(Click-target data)
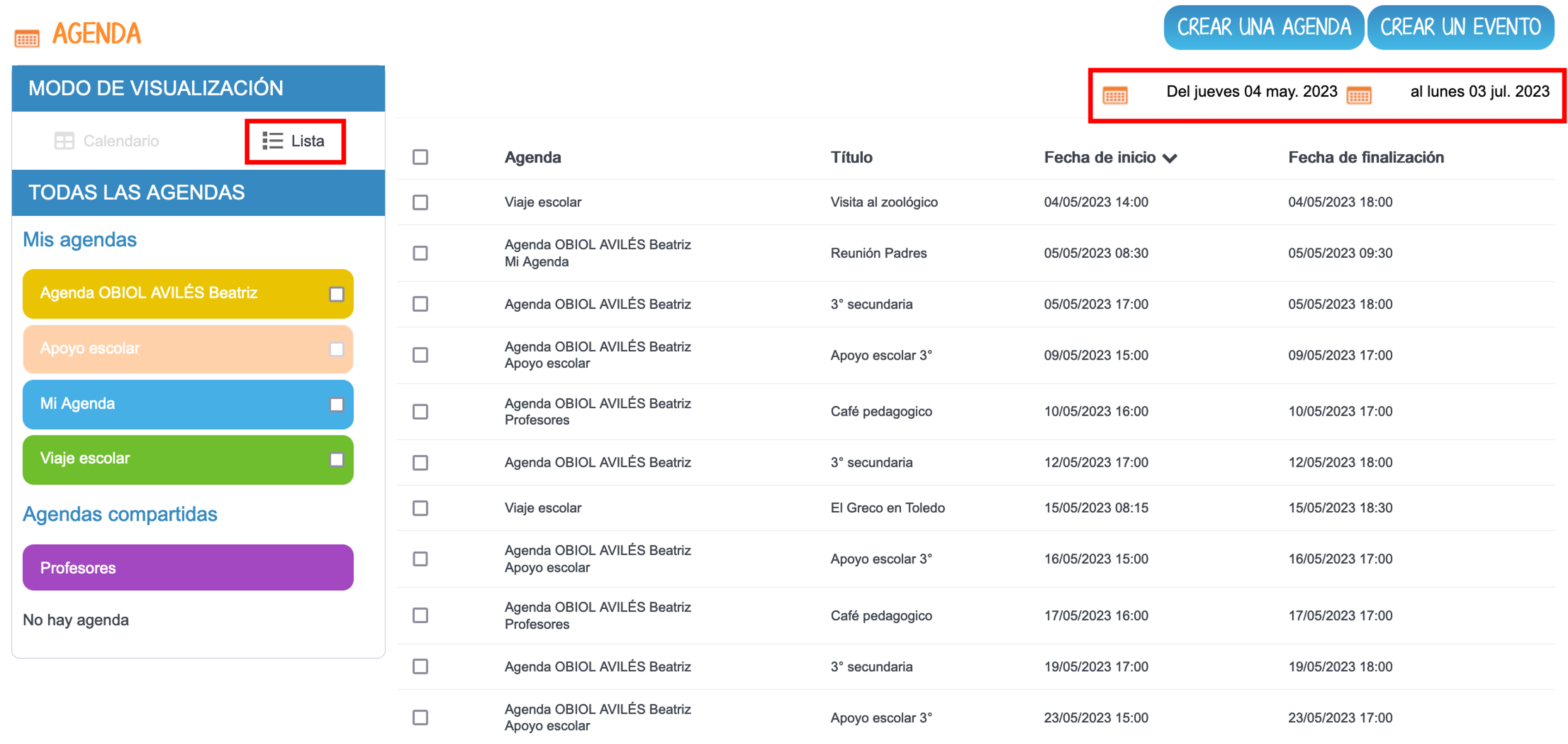Open the start date calendar picker icon
The height and width of the screenshot is (744, 1568).
click(1114, 96)
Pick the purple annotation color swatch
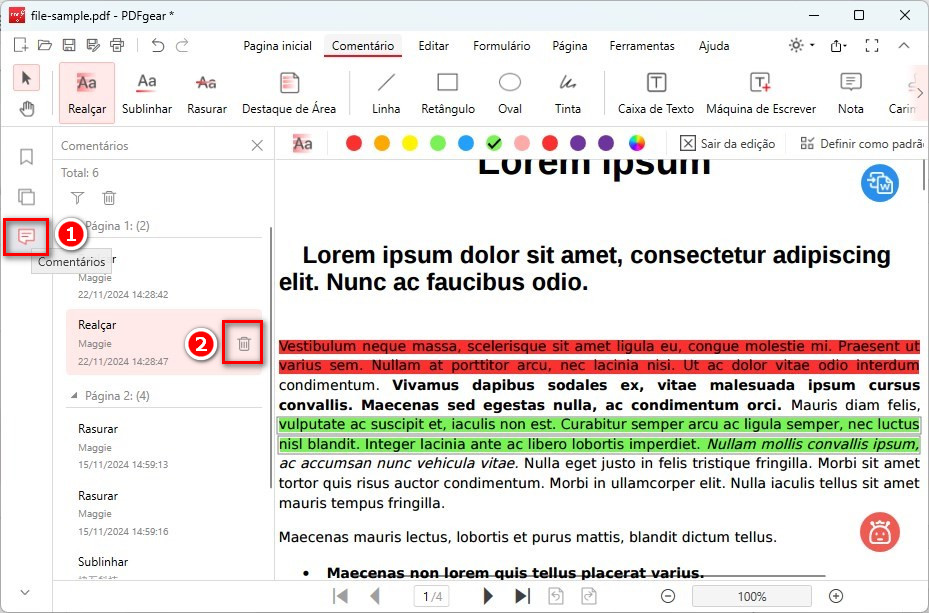Viewport: 929px width, 613px height. point(578,142)
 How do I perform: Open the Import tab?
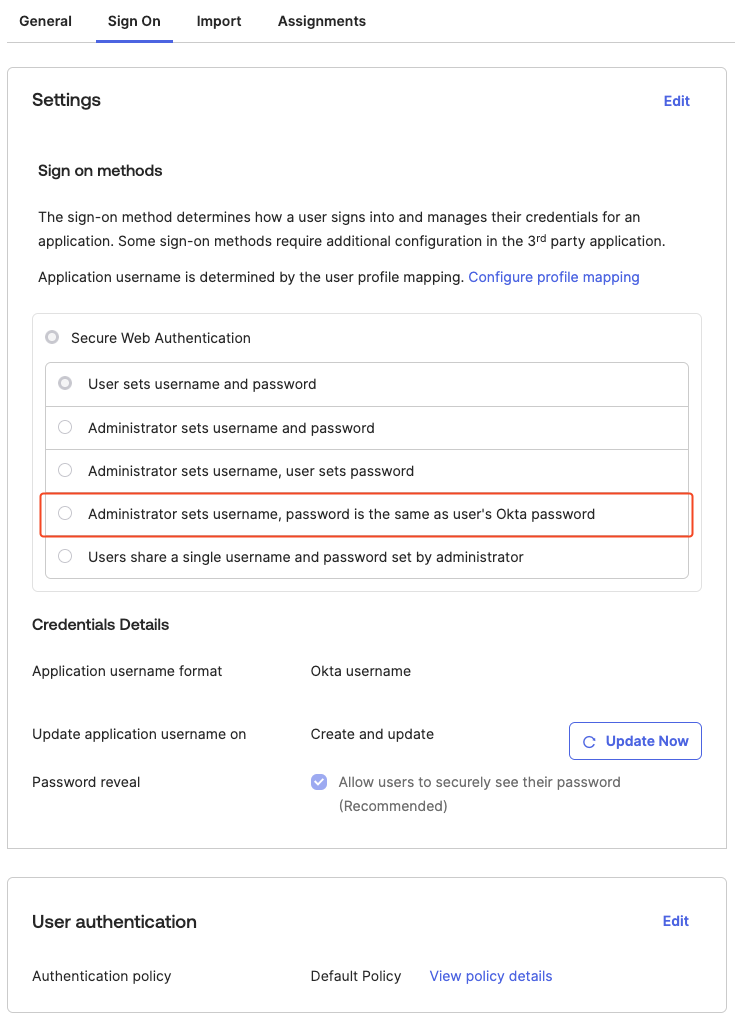tap(219, 21)
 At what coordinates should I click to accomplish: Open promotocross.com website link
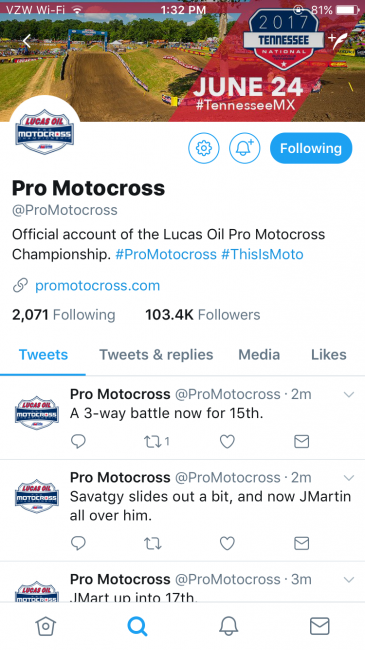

WRITTEN INSTRUCTION
Reproduce every record above word for word, leaving out the pictures.

ANSWER FOR THE TASK
Open the start date calendar picker icon
The height and width of the screenshot is (744, 1568).
click(1114, 96)
Pick the purple annotation color swatch
Viewport: 929px width, 613px height. point(578,142)
 How do I perform: Open the Import tab?
tap(219, 21)
 At what coordinates should I click to accomplish: Open promotocross.com website link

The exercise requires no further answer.